_Prompt:_ Lines with "sentence": please show every one of them from the listing below.
Start of Block
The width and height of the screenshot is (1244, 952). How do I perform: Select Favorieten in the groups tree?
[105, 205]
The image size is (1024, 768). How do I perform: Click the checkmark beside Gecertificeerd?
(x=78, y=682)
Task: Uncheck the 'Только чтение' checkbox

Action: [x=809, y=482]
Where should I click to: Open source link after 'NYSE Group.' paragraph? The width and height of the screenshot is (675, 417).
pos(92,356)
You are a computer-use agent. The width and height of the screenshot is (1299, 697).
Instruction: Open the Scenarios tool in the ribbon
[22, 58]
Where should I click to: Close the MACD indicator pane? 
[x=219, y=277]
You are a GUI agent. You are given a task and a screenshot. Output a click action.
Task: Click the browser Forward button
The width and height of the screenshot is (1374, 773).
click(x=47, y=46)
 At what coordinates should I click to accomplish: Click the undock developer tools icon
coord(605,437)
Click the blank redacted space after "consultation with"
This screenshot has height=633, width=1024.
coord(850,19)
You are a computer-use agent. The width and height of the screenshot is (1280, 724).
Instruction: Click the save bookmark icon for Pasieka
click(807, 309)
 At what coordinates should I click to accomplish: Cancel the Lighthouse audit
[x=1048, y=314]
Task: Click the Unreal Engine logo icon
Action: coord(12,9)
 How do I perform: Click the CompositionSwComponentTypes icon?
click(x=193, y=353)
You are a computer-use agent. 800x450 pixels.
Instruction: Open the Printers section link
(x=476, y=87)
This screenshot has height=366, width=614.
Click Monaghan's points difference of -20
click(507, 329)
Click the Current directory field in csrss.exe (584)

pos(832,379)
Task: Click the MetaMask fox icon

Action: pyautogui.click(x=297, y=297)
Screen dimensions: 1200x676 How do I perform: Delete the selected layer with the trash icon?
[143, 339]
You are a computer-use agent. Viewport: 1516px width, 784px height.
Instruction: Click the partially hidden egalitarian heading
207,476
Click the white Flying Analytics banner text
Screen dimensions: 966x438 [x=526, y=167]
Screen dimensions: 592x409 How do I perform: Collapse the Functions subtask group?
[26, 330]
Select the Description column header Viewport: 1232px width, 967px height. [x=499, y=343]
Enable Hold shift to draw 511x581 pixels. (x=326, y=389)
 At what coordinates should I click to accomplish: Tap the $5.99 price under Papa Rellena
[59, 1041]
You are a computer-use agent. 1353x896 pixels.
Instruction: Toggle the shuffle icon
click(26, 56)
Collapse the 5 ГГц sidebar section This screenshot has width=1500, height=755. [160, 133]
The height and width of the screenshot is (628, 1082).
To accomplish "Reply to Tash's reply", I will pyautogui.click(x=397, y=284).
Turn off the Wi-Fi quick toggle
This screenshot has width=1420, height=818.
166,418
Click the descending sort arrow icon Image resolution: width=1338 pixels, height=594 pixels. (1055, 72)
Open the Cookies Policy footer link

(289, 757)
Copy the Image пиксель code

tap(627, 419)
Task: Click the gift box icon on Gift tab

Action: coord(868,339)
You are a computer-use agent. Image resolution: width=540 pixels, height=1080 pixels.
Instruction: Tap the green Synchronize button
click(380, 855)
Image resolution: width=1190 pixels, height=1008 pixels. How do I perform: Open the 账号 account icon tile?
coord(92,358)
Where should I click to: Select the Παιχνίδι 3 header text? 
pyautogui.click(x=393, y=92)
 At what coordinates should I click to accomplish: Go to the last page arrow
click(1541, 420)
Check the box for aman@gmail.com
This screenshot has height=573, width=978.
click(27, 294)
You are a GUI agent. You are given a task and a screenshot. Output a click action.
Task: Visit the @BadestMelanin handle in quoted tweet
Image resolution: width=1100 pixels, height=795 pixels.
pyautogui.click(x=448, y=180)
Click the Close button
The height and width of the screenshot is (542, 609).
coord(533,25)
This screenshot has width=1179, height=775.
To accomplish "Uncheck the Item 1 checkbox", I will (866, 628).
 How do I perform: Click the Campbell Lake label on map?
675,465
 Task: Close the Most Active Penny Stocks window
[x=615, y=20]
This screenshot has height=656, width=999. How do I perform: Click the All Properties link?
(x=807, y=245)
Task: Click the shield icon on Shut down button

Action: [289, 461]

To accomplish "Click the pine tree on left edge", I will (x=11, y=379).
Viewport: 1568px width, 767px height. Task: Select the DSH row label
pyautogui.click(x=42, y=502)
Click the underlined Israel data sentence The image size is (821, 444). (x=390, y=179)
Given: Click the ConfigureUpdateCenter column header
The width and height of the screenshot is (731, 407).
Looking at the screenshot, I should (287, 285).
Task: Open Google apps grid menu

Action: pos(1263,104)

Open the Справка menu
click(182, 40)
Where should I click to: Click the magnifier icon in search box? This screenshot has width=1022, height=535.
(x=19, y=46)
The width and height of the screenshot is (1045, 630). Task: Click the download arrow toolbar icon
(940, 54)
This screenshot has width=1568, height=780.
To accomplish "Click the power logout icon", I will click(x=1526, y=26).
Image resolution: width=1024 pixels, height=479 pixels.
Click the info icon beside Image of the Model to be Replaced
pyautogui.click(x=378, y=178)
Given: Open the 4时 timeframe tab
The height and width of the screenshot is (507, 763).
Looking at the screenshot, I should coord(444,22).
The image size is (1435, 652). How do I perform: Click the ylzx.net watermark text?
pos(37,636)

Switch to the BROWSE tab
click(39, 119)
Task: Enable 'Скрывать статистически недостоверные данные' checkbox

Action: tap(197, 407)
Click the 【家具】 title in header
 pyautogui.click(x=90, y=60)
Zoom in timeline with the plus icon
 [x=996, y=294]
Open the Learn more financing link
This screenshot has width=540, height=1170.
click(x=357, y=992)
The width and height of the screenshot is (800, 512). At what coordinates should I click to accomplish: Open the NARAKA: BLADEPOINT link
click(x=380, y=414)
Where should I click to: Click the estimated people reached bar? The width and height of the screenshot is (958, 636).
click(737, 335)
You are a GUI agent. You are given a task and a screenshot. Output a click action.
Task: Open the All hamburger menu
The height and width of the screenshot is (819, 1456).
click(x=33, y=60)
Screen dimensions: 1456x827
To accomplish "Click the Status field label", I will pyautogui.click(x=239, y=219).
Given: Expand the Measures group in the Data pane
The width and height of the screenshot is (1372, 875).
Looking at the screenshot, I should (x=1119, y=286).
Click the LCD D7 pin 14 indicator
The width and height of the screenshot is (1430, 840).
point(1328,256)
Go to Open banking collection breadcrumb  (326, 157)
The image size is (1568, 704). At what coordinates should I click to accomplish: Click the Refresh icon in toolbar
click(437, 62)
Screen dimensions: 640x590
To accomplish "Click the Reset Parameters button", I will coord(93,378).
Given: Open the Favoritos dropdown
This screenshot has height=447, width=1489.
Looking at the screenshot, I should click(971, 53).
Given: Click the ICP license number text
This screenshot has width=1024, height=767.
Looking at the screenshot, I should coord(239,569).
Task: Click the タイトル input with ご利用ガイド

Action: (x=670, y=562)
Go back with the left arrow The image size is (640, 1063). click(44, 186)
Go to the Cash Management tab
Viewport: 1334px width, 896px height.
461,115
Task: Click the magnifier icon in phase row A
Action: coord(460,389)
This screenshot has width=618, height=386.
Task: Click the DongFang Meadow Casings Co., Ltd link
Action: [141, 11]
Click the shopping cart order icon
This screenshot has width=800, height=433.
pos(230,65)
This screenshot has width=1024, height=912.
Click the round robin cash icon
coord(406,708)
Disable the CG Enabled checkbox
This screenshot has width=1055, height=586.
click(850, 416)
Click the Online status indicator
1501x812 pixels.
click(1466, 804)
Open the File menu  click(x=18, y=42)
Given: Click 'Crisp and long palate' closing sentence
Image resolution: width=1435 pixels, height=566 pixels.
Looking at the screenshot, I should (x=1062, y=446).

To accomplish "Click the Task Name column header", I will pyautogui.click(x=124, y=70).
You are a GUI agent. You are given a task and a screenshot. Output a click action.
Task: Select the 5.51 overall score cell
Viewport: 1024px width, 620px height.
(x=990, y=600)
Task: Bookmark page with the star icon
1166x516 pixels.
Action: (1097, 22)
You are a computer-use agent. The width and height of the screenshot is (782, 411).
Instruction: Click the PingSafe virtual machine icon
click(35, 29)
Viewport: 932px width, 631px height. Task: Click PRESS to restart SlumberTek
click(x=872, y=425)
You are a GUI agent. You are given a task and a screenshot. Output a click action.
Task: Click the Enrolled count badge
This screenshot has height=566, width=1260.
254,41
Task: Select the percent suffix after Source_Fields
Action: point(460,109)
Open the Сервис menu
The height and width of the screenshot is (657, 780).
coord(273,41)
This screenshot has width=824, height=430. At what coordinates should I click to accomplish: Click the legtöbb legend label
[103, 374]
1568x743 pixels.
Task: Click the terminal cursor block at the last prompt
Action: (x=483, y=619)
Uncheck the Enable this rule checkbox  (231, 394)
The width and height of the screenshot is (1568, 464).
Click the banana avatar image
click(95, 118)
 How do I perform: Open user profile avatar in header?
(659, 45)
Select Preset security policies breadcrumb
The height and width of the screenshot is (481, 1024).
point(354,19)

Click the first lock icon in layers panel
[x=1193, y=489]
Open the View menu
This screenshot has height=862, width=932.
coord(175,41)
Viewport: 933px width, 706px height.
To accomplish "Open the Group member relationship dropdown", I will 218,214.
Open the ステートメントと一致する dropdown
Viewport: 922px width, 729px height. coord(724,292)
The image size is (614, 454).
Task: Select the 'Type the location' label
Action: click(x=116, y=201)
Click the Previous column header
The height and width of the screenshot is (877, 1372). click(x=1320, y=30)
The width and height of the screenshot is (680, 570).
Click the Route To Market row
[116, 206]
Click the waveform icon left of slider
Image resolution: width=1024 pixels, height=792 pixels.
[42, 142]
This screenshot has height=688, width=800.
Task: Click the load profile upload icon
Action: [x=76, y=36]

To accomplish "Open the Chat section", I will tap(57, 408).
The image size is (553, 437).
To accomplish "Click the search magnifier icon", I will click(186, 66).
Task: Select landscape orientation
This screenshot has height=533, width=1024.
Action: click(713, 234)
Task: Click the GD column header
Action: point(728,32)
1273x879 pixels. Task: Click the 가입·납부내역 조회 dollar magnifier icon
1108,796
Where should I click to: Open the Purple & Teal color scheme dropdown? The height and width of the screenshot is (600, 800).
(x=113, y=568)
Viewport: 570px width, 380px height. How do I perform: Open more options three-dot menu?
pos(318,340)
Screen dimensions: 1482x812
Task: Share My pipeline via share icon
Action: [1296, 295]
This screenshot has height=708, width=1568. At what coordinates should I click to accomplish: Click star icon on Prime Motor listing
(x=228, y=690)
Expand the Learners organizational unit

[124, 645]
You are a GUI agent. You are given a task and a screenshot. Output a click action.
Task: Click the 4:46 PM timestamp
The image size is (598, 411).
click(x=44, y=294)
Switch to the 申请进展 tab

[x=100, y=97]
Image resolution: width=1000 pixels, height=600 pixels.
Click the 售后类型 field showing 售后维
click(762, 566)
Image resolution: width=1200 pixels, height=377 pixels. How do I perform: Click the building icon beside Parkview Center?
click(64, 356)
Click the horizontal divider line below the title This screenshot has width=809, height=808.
End of Block
_Result of this exercise:_
Click the underlined Israel data sentence The image size is (821, 444). (x=390, y=179)
Given: Click 'Crisp and long palate' closing sentence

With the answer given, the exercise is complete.